Conflict-of-interest statement: There is no conflict of interest associated with any of the authors.

Open-Access: This article is an open-access article which was selected by an in-house editor and fully peer-reviewed by external reviewers. It is distributed in accordance with the Creative Commons Attribution Non Commercial (CC BY-NC 4.0) license, which permits others to distribute, remix, adapt, build upon this work non-commercially, and license their derivative works on different terms, provided the original work is properly cited and the use is non-commercial. See: http://creativecommons.org/licenses/by-nc/4.0/

Correspondence to: Dr. Pankaj Kumar Garg, Associate Professor, Department of Surgery, University College of Medical Sciences and Guru Teg Bahadur Hospital, University of Delhi, Dilshad Garden, Delhi 110095, India. dr.pankajgarg@gmail.com

Telephone: +91-1122-592536 Fax: +91-1122-590495

Received: September 29, 2015
Peer-review started: October 2, 2015
First decision: November 4, 2015
Revised: January 7, 2016
Accepted: March 7, 2016
Article in press: March 9, 2016
Published online: May 27, 2016
Processing time: 231 Days and 3.9 Hours

Abstract

Gastrointestinal stromal tumours (GISTs) are mesenchymal neoplasms originating in the gastrointestinal tract, usually in the stomach or the small intestine, and rarely elsewhere in the abdomen. The malignant potential of GISTs is variable ranging from small lesions with a benign behaviour to fatal sarcomas. The majority of the tumours stain positively for the CD-117 (KIT) and discovered on GIST-1 (DOG-1 or anoctamin 1) expression, and they are characterized by the presence of a driver kinase-activating mutation in either KIT or platelet-derived growth factor receptor α. Although surgery is the primary modality of treatment, almost half of the patients have disease recurrence following surgery, which highlights the need for an effective adjuvant therapy. Traditionally, GISTs are considered chemotherapy and radiotherapy resistant.

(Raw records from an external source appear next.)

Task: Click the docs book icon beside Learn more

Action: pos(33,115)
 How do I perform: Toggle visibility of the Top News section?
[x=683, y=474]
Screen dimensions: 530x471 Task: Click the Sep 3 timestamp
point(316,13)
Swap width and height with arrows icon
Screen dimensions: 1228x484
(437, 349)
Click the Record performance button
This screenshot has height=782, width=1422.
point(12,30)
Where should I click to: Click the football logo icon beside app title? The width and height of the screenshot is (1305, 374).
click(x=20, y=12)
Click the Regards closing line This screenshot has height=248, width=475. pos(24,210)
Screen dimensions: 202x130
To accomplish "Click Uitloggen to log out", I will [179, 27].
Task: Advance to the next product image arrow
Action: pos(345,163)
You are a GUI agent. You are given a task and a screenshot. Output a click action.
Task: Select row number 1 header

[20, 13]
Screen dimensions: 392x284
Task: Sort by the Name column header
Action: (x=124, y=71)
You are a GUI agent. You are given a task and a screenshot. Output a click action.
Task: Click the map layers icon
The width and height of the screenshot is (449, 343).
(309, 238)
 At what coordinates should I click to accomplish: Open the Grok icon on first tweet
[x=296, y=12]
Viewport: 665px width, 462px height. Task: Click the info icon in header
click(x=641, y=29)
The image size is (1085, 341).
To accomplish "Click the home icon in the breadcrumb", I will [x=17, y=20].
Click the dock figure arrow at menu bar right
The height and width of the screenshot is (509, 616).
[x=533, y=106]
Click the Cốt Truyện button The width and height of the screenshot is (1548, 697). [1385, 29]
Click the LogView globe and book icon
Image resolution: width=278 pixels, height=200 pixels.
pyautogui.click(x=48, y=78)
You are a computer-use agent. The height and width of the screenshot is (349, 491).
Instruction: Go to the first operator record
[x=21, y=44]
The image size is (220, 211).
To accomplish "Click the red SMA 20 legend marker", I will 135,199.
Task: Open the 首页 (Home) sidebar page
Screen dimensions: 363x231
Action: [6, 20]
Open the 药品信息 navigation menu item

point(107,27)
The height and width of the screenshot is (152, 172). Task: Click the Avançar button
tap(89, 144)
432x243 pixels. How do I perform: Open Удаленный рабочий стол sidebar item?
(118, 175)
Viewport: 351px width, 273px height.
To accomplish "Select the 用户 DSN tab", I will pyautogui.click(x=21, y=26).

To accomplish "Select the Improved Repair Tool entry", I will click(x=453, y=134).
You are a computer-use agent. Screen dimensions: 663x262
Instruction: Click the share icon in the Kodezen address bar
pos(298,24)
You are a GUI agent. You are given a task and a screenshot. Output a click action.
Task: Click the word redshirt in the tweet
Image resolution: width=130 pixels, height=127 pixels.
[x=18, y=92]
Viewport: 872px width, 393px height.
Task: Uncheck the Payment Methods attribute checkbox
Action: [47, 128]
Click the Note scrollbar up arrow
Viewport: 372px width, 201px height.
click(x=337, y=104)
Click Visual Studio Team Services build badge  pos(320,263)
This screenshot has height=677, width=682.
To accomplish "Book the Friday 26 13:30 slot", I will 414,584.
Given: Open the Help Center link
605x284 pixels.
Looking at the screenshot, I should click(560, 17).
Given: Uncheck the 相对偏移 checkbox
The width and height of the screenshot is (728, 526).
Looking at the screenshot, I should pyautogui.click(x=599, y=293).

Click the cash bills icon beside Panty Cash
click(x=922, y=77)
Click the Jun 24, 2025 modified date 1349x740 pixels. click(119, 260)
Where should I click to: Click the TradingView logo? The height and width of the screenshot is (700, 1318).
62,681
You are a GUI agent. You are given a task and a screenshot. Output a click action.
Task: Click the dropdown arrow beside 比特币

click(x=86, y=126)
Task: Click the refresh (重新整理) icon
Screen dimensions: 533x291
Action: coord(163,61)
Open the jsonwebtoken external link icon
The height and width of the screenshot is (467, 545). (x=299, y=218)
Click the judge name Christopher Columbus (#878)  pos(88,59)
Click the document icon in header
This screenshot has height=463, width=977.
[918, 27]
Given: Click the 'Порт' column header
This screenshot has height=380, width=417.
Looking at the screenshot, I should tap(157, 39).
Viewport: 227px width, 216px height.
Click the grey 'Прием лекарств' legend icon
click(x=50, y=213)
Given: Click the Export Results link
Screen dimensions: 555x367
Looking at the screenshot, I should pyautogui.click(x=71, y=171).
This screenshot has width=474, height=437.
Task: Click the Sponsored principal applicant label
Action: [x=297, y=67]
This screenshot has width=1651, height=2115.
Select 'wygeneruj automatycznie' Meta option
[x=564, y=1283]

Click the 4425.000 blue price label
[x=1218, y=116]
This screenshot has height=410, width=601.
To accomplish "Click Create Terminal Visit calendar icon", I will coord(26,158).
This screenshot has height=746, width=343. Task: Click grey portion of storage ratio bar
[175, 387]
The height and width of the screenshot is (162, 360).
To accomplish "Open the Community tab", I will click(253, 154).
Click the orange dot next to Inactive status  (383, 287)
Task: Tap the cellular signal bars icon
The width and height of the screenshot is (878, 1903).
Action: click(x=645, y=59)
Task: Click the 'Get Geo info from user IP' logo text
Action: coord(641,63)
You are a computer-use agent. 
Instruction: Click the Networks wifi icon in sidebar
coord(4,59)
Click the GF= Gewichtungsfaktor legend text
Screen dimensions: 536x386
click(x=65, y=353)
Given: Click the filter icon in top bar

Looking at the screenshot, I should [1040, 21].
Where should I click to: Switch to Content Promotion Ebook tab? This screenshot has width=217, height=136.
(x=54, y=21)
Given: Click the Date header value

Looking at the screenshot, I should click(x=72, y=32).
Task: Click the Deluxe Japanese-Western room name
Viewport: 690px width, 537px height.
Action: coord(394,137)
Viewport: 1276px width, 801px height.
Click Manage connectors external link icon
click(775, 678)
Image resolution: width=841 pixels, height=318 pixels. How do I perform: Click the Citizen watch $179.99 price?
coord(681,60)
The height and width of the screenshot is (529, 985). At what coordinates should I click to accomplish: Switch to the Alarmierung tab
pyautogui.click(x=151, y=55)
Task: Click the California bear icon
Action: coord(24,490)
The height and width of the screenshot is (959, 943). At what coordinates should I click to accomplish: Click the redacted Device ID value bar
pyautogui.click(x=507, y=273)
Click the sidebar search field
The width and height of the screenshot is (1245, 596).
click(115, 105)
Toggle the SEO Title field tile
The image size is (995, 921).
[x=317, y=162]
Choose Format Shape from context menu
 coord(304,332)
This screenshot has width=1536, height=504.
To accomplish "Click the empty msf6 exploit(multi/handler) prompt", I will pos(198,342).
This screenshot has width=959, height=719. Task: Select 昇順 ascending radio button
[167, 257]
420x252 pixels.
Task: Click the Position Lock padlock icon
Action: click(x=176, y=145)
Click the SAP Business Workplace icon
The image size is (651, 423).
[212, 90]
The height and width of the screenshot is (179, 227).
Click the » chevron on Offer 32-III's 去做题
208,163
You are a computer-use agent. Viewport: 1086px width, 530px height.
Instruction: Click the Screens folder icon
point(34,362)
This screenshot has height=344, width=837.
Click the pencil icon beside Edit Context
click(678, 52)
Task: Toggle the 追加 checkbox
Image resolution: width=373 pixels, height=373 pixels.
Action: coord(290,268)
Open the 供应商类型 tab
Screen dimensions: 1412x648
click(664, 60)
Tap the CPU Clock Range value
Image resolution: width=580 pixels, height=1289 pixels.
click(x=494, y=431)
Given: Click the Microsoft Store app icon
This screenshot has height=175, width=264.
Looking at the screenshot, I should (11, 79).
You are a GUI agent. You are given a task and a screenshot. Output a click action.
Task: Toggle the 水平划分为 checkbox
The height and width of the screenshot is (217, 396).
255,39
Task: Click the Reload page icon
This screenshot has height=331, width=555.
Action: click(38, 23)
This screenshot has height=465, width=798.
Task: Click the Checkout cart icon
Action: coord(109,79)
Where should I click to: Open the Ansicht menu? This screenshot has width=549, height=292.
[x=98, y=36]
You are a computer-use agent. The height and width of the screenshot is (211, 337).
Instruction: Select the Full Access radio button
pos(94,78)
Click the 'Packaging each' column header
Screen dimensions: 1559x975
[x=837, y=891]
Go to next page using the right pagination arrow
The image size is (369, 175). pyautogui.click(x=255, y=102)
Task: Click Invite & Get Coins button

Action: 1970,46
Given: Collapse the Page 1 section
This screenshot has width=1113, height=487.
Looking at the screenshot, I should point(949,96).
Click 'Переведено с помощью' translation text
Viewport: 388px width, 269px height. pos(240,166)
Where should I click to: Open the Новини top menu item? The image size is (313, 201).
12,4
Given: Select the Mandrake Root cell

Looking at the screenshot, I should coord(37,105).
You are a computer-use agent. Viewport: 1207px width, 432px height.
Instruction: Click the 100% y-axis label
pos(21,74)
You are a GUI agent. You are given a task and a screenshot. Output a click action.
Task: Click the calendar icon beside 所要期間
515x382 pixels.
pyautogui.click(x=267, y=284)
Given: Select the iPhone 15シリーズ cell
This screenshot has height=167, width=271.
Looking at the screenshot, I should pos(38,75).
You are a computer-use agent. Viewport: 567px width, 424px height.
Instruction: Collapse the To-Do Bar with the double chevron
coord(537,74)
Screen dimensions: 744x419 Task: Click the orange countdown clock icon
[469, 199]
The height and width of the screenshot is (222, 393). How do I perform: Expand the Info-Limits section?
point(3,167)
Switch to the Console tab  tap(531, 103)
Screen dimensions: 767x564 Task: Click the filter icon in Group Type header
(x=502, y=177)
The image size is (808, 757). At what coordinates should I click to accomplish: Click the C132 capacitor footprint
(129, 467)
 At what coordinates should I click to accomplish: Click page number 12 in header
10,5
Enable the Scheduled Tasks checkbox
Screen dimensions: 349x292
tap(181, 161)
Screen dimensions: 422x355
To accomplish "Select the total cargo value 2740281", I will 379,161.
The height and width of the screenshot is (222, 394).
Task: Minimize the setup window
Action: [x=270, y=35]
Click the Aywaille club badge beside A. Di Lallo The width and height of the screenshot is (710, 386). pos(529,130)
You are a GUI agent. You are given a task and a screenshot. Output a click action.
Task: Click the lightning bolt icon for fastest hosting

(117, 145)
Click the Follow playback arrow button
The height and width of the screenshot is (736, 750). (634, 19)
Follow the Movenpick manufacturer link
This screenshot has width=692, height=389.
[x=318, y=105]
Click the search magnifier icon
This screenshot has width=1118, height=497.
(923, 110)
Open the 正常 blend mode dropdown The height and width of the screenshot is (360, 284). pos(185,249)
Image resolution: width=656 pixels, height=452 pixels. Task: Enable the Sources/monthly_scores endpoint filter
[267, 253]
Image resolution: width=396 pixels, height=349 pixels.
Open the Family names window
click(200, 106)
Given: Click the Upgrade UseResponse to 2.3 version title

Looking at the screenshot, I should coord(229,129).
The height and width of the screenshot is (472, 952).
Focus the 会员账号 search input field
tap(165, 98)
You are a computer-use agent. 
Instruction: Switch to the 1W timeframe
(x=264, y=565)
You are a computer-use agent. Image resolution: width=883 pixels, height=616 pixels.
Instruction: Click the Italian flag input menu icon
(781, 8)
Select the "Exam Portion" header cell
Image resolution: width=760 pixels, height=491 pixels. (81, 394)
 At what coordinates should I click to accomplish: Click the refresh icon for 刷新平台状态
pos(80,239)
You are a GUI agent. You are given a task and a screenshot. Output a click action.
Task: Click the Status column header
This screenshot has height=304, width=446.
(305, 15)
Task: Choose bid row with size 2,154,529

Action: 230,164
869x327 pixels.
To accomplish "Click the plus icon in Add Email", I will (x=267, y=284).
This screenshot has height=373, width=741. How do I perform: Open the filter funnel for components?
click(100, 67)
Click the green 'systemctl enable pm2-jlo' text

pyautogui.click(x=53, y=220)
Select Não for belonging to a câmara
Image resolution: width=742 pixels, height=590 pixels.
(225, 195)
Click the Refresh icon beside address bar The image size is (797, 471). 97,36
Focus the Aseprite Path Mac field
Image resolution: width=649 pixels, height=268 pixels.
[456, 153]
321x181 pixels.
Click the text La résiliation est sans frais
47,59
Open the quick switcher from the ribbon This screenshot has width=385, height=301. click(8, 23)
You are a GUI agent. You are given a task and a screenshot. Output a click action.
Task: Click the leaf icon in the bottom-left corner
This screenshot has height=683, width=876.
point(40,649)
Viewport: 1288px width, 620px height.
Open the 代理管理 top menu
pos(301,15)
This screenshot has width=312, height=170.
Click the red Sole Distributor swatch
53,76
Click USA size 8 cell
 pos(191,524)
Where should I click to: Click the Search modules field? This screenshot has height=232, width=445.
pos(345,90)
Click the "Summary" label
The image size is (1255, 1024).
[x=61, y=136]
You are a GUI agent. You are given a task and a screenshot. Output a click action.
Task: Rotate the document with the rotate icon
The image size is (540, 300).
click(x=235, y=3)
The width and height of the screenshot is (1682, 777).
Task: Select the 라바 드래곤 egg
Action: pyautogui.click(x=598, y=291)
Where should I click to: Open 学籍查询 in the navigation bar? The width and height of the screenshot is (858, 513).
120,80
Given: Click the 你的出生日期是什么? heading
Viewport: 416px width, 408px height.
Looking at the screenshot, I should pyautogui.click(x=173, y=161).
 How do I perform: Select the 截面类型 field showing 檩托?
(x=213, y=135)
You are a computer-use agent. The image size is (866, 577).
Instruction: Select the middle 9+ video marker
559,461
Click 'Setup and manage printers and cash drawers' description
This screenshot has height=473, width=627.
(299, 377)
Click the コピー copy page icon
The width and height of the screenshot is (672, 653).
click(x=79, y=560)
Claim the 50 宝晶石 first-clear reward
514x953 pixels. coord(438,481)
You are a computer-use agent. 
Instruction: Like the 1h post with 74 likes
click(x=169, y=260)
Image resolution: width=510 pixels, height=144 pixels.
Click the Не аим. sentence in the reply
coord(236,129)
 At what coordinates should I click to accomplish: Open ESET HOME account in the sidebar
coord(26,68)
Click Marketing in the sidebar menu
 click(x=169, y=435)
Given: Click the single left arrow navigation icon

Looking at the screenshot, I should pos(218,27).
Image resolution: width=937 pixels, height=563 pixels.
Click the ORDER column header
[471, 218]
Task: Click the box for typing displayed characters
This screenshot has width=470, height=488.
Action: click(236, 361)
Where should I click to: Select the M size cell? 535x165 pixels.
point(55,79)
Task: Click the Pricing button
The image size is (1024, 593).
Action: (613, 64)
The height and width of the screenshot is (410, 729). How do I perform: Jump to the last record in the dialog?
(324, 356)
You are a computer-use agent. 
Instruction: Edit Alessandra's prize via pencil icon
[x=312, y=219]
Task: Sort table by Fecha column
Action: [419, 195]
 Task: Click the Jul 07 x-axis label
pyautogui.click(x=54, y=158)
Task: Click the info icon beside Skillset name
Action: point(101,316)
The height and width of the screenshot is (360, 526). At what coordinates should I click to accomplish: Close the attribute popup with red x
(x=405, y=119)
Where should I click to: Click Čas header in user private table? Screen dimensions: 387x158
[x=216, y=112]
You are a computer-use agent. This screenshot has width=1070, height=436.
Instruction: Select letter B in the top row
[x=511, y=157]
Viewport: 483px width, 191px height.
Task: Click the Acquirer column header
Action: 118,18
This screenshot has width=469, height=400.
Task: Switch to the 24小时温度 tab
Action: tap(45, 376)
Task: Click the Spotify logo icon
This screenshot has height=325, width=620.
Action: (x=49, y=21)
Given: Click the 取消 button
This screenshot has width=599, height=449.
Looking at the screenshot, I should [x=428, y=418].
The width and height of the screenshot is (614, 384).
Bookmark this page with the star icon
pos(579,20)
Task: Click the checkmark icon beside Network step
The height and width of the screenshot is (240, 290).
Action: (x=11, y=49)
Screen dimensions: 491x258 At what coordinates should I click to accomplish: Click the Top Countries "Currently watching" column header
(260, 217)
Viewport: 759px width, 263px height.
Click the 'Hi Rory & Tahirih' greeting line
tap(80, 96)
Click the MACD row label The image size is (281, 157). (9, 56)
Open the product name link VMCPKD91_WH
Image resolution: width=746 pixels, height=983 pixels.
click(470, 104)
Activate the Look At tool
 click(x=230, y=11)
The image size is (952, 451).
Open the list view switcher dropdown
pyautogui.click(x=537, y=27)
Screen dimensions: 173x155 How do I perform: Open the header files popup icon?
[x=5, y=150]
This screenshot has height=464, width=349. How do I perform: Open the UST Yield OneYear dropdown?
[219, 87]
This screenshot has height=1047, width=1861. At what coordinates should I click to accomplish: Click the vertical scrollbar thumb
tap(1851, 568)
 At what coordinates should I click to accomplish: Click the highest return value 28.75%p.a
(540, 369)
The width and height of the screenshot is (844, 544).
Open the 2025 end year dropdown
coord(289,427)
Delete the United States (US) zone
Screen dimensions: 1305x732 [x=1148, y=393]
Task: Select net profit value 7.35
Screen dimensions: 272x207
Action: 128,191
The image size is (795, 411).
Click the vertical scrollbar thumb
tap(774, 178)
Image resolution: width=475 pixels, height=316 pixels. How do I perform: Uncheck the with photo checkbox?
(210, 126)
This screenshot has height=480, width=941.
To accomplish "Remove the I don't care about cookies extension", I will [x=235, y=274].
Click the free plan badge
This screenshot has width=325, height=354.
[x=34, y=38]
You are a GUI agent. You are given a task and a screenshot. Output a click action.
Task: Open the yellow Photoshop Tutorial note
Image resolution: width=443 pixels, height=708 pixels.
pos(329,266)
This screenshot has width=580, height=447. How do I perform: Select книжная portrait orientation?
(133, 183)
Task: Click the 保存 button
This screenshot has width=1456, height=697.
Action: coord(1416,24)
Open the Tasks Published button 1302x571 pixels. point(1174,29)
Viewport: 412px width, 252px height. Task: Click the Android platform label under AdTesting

With the advent of targeted therapy (tyrosine kinase inhibitors), there has been a paradigm shift in the management of GISTs in the last decade. We present a comprehensive review of targeted therapy in the management of GISTs.

Keywords: Gastrointestinal tumors; Molecular targeted therapy; Protein kinase inhibitors; Imatinib; Survival

Core tip: Gastrointestinal stromal tumors (GISTs) are common mesenchymal tumours of the gastrointestinal tract. They are characterized by the presence of a driver kinase-activating mutation in either CD-117 or platelet-derived growth factor receptor α. Development of tyrosine kinase inhibitors has led to a paradigm shift in the management of GISTs. Surgery is the primary modality of treatment in localized non-metastatic GISTs. Adjuvant Imatinib for three years is a preferred option for high-risk patients to lessen disease recurrence. The role of neoadjuvant Imatinib is evolving. Imatinib, Sunitinib, and Regorafinib are recommended as first, second and third-line targeted therapies, respectively, for the management of metastatic GISTs.